March 30th, 2015 8:58 PM

If then-Senator John F. Kennedy could have looked into the future and seen his youngest brother's career in the world's greatest deliberative body, he'd have named Sen. Ted Kennedy among the best to ever graced its hallowed halls, insisted Hardball host Chris Matthews in his effusive Let Me Finish commentary on the March 30 program, pegged to the opening of the Edward M. Kennedy Institute for the United States Senate.

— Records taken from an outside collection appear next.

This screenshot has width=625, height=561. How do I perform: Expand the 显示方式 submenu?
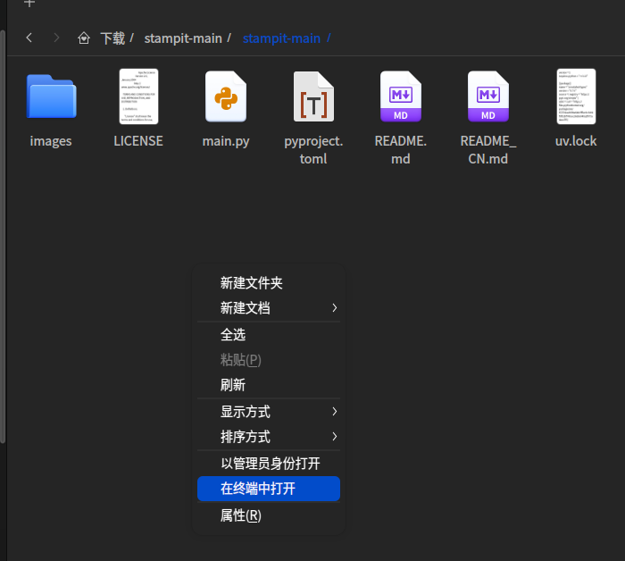[269, 412]
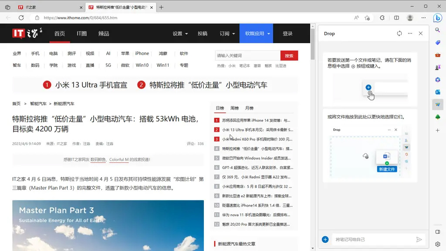The image size is (446, 251).
Task: Open the shopping tag icon in the sidebar
Action: (x=438, y=42)

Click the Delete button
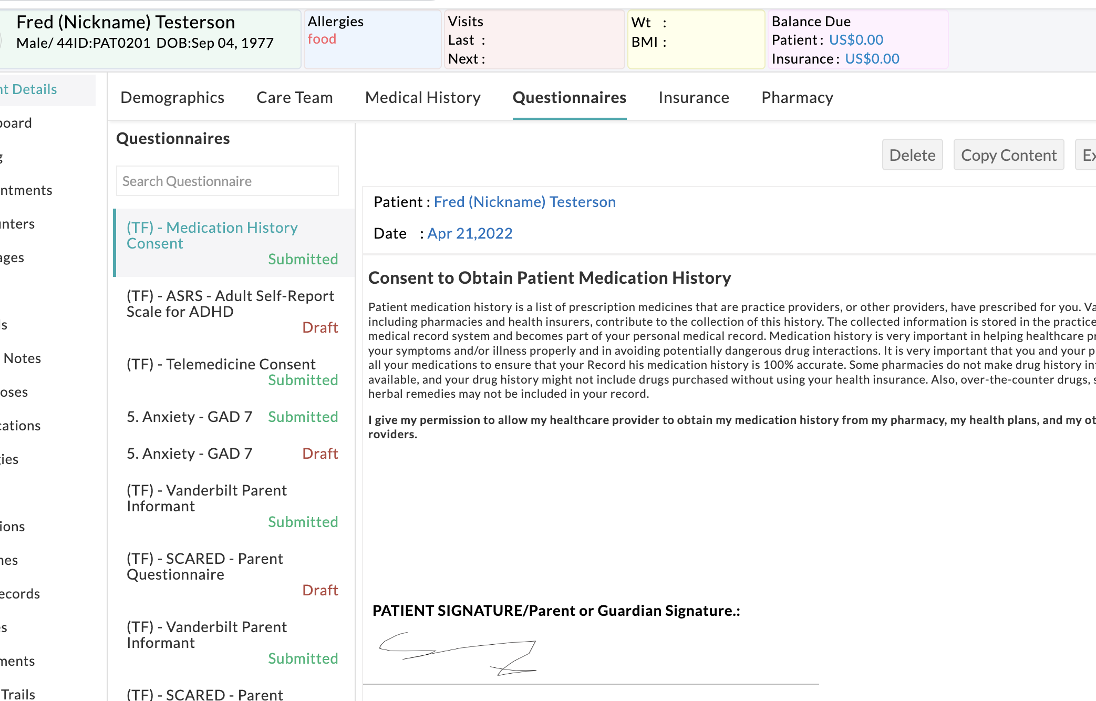tap(912, 155)
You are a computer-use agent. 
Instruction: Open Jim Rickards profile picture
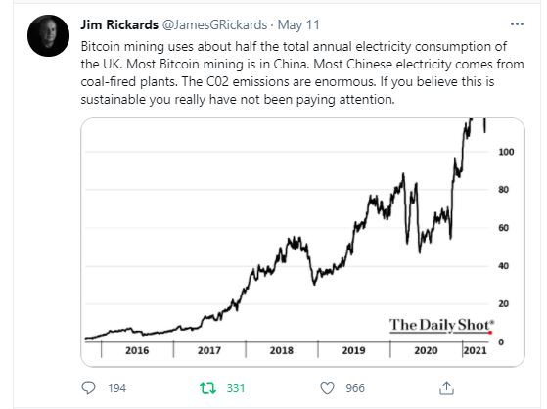click(x=49, y=35)
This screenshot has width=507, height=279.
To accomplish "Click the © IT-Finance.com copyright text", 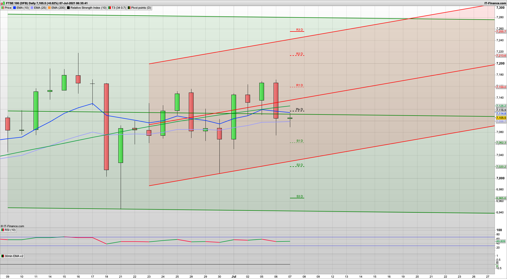I will pyautogui.click(x=13, y=226).
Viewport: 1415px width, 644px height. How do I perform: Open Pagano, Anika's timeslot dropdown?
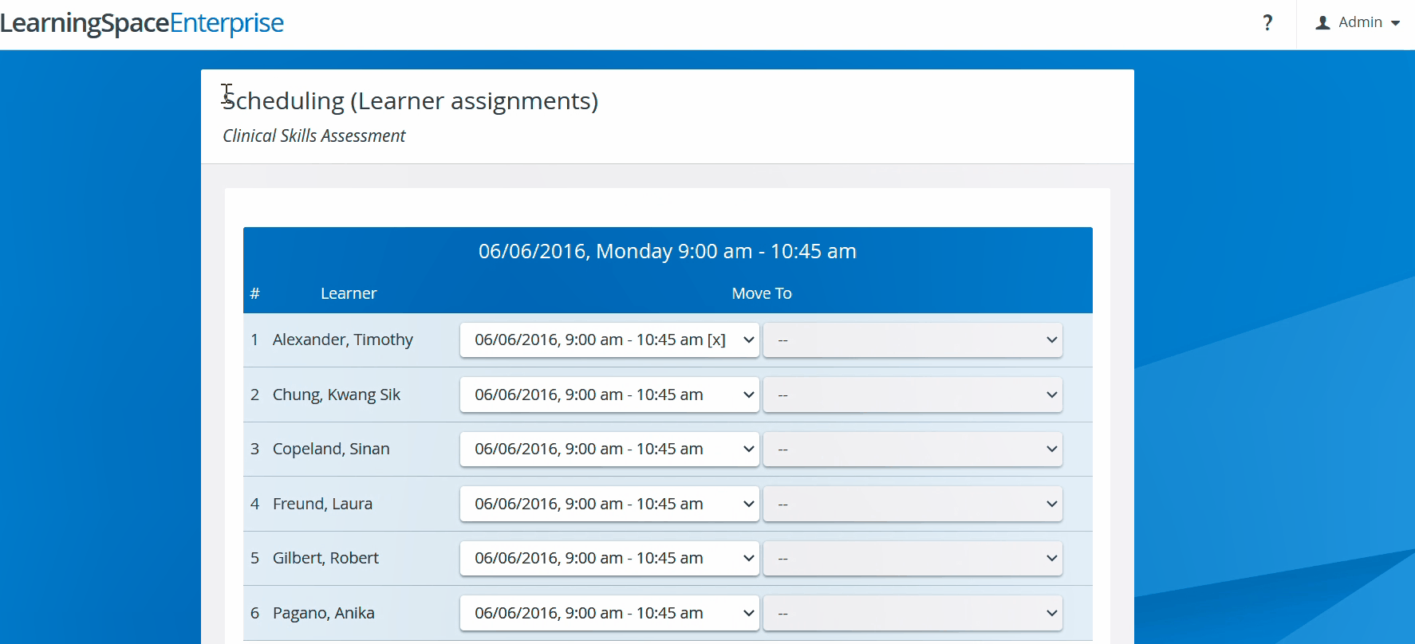pyautogui.click(x=609, y=614)
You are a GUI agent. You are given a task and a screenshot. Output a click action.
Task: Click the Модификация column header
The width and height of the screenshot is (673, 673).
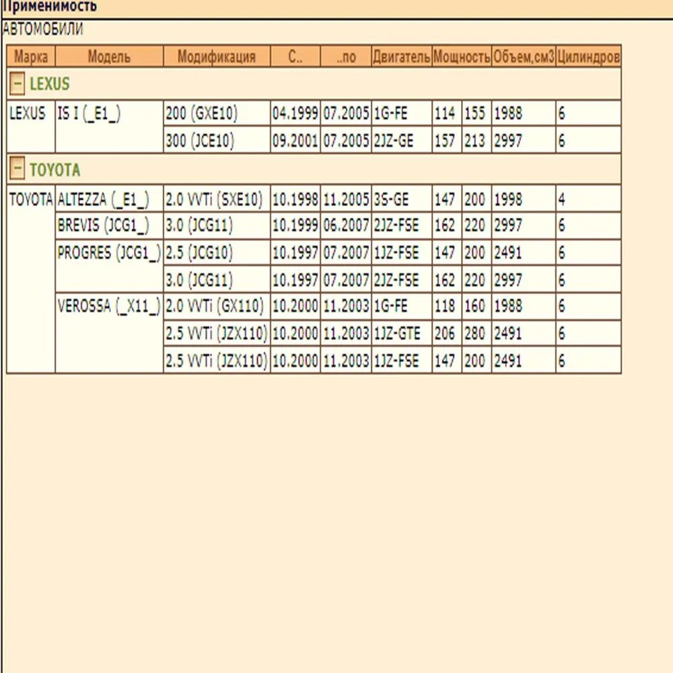(x=217, y=57)
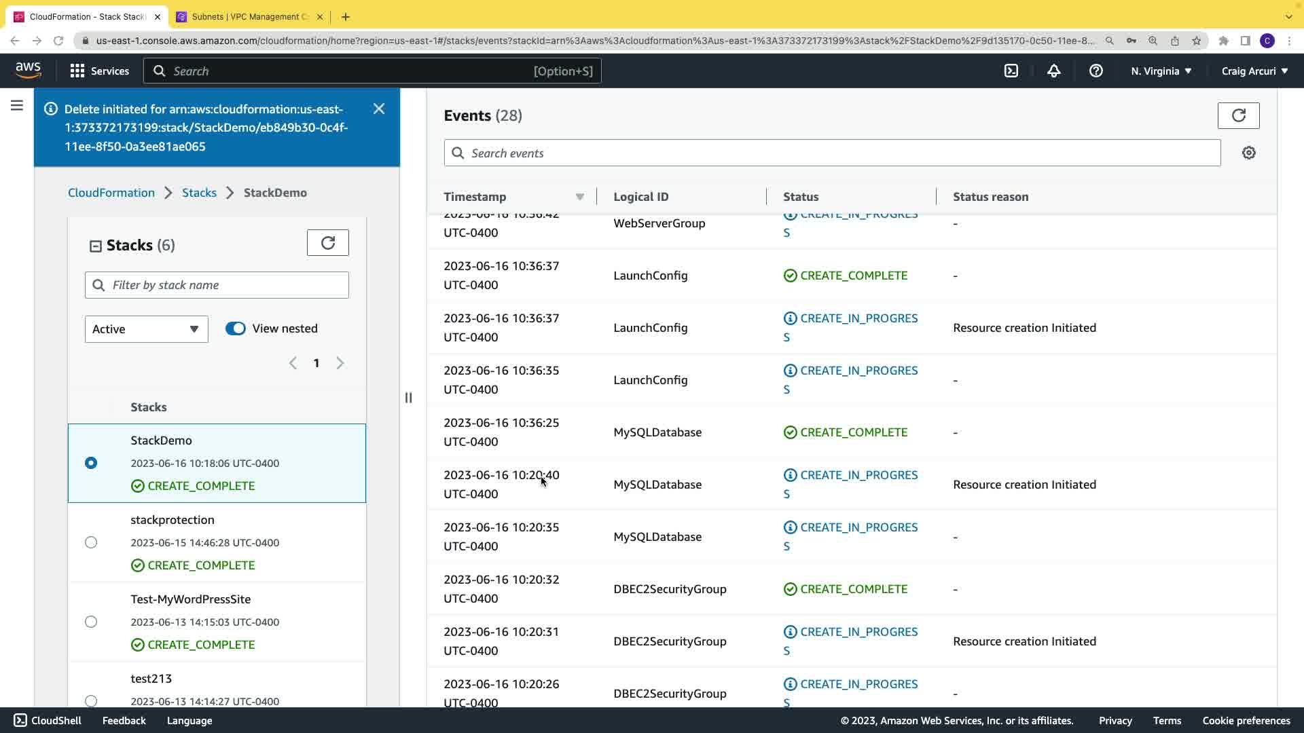The image size is (1304, 733).
Task: Toggle the View nested switch
Action: tap(236, 328)
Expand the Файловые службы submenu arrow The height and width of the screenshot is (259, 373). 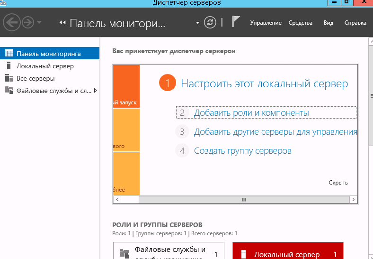tap(96, 90)
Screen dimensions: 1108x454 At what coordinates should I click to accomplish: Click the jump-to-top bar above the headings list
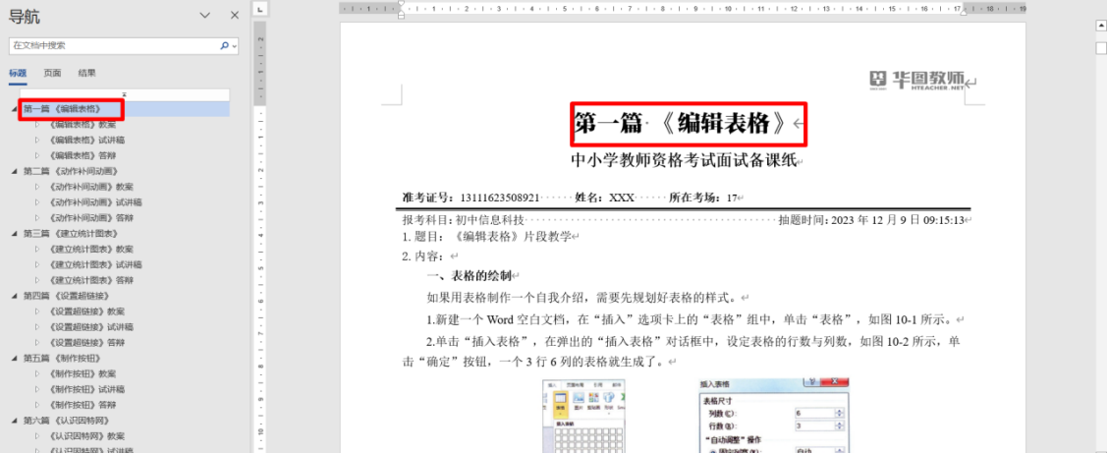point(124,94)
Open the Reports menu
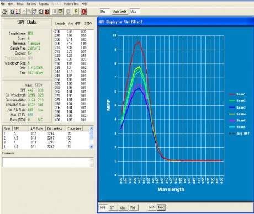Viewport: 254px width, 214px height. pyautogui.click(x=44, y=4)
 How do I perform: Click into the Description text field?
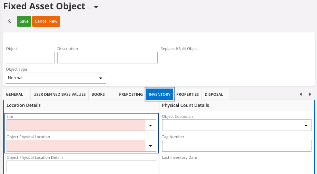click(107, 58)
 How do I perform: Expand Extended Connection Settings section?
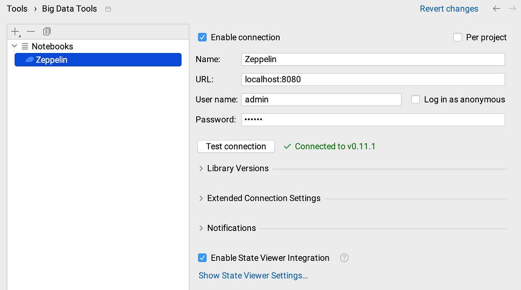click(x=201, y=198)
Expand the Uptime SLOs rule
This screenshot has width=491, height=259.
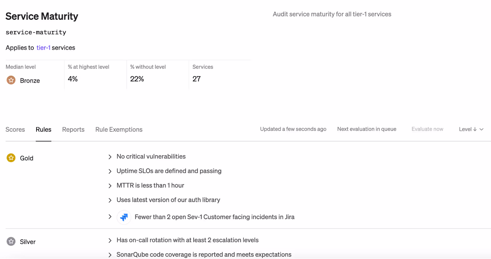(x=110, y=171)
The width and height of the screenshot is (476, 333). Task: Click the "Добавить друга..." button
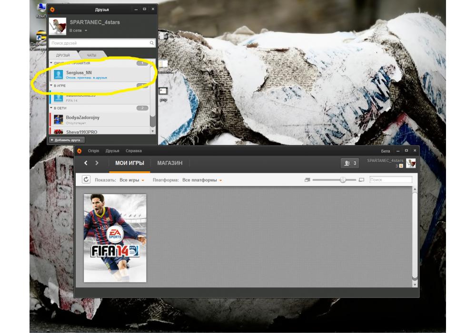click(x=67, y=140)
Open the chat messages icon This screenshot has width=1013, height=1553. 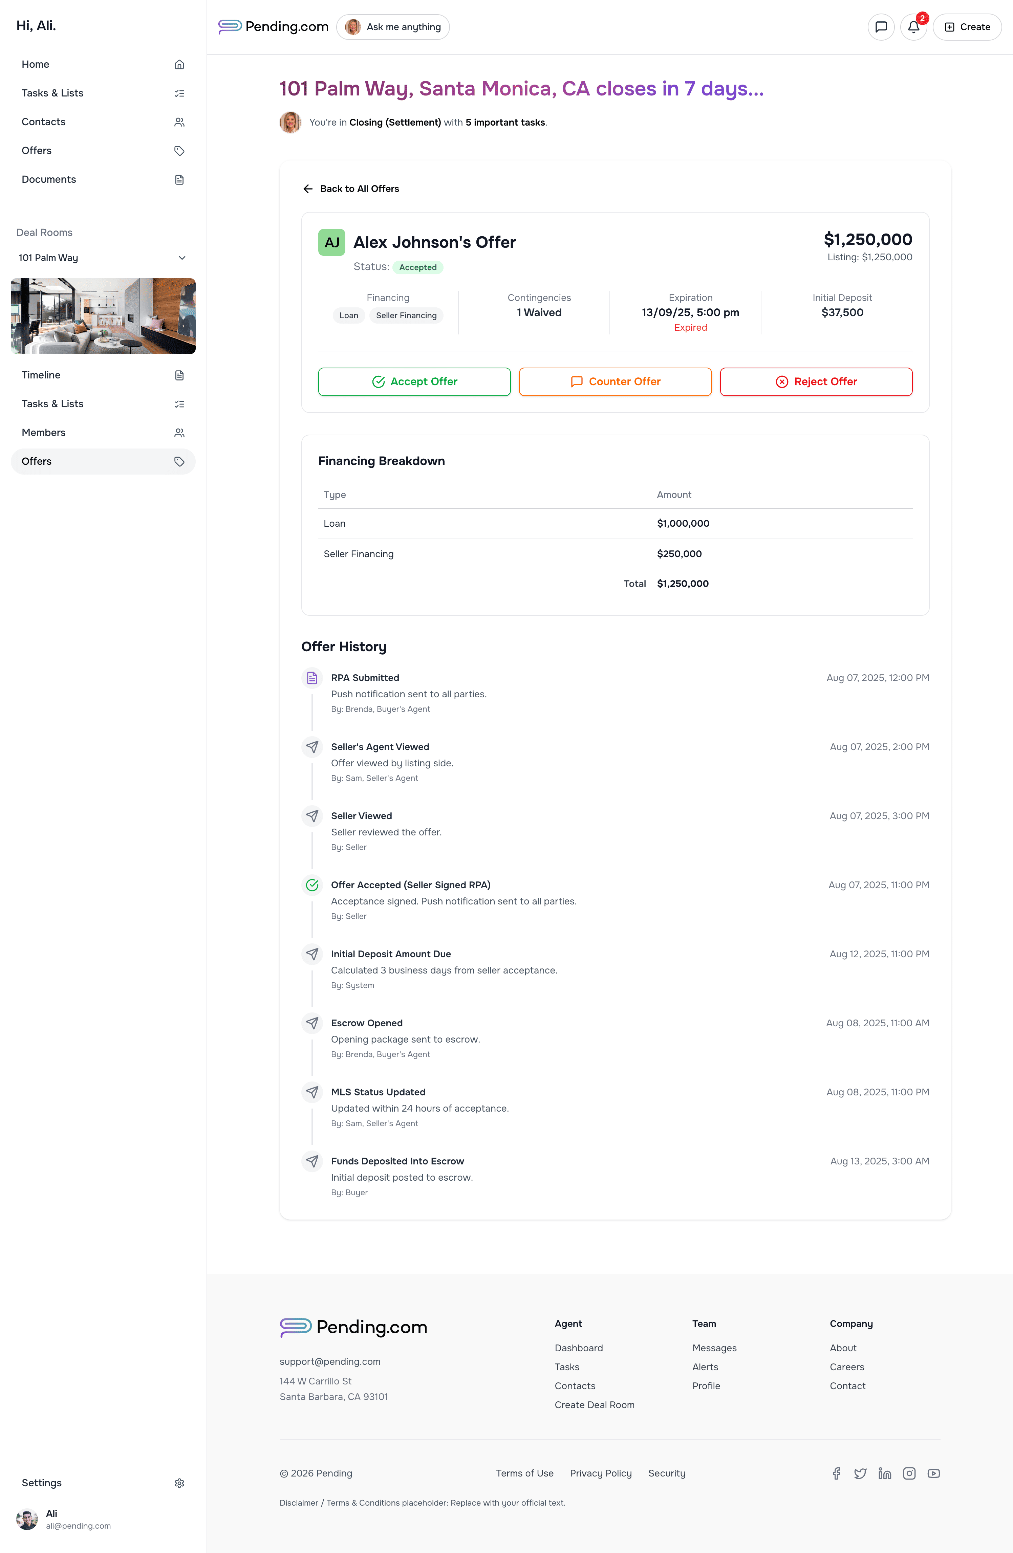tap(881, 27)
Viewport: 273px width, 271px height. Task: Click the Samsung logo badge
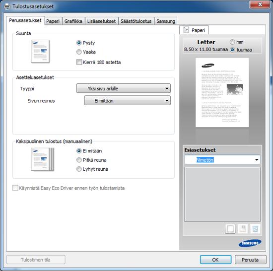pyautogui.click(x=250, y=243)
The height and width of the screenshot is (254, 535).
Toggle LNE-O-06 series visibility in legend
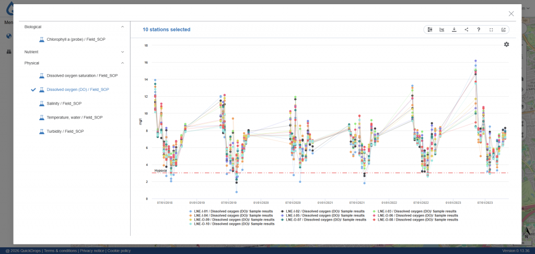coord(414,215)
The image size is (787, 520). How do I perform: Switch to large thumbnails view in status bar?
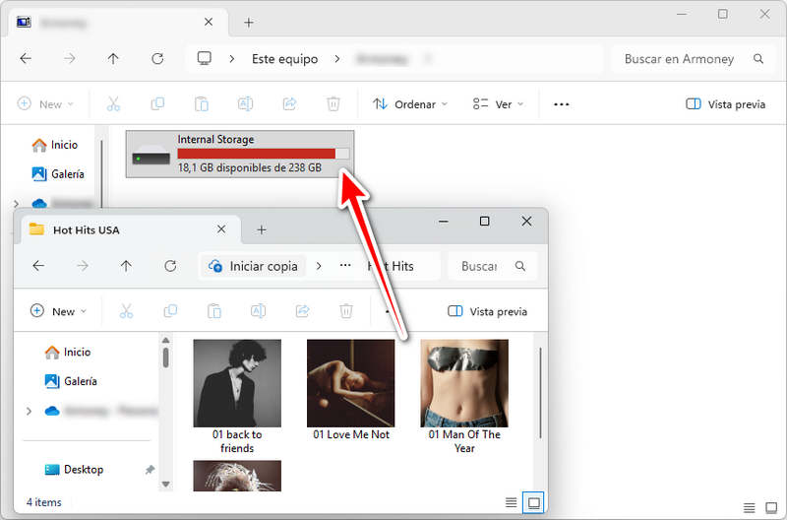pos(534,502)
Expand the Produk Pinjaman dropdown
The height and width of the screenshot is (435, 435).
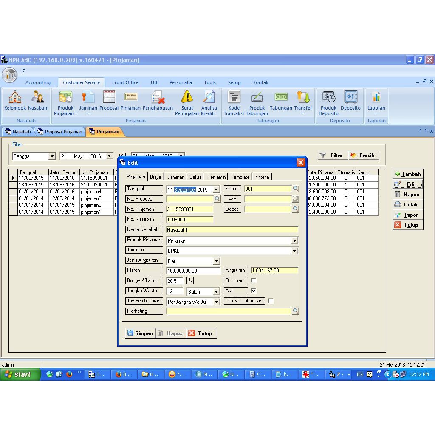tap(294, 241)
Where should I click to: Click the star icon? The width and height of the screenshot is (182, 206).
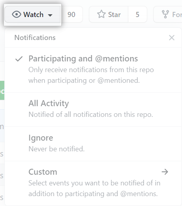pos(101,14)
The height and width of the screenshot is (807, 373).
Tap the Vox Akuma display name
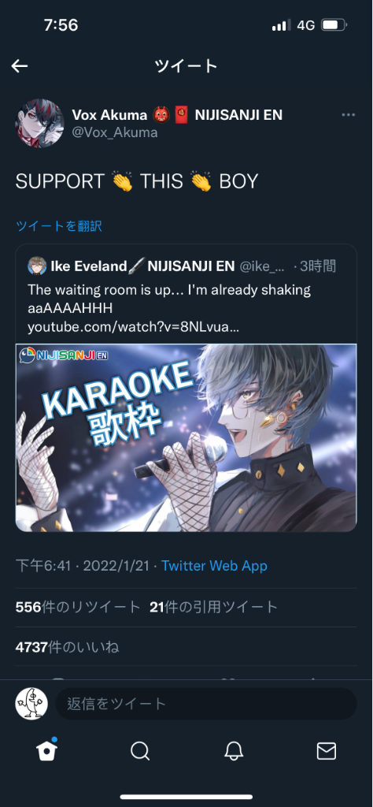pyautogui.click(x=109, y=115)

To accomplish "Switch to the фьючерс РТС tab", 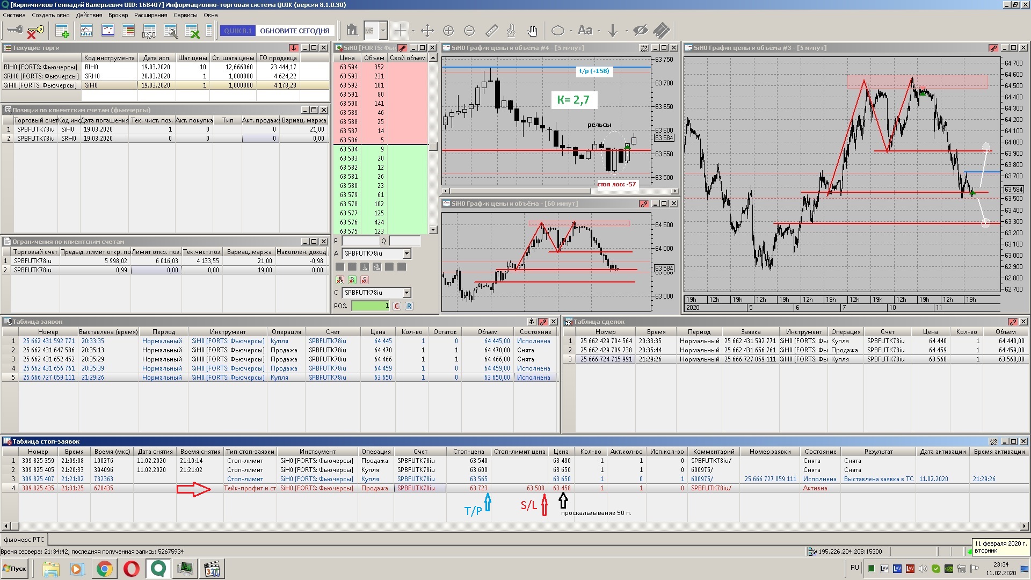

Here's the relevant transcript (video update forthcoming): 

MSNBC
Hardball
March 30, 2015

CHRIS MATTHEWS: When we return, let me finish with the man who loved the Senate as much as any man in history. We'll be right back.

[...]

Chris Matthews reading his March 30 closing commentary on HardballMATTHEWS: Let me finish tonight with Ted Kennedy. How can this country not love the fact of this new Edward M. Kennedy institute for the United States Senate? As of today, there's a place where Americans can see and experience the role of an U.S. senator. They can walk into the Senate chamber, actually an exact full-scale replica of it. They can exercise their right to vote as a member of what's been called the world's greatest deliberative body. And for a few moments they can imagine themselves a real-life Mr. Smith Goes to Washington. Standing out there all alone for the principles they hold dear. 

I love the fact that Vicki Kennedy, the senator's widow, was such a driving force behind this institute, knowing as she does the love her husband had for it and for the body it honors.

Back in the early 1950s, a young senator from Massachusetts with an historic bent was asked by his colleagues to select the greatest senators in history. As I've said before, he could only look backwards. Had he been able to look forward, he would have included his youngest brother.

Ted Kennedy, the man who loved the Senate as much as anyone in history, who served as much as anyone in history, now has a place of honor for it in his beloved Massachusetts.

Shh! No one tell Chris that Ted Kennedy was a sponsor of the federal Religious Freedom Restoration Act, you know, the bill on which Indiana's "controversial" religious-freedom bill is based.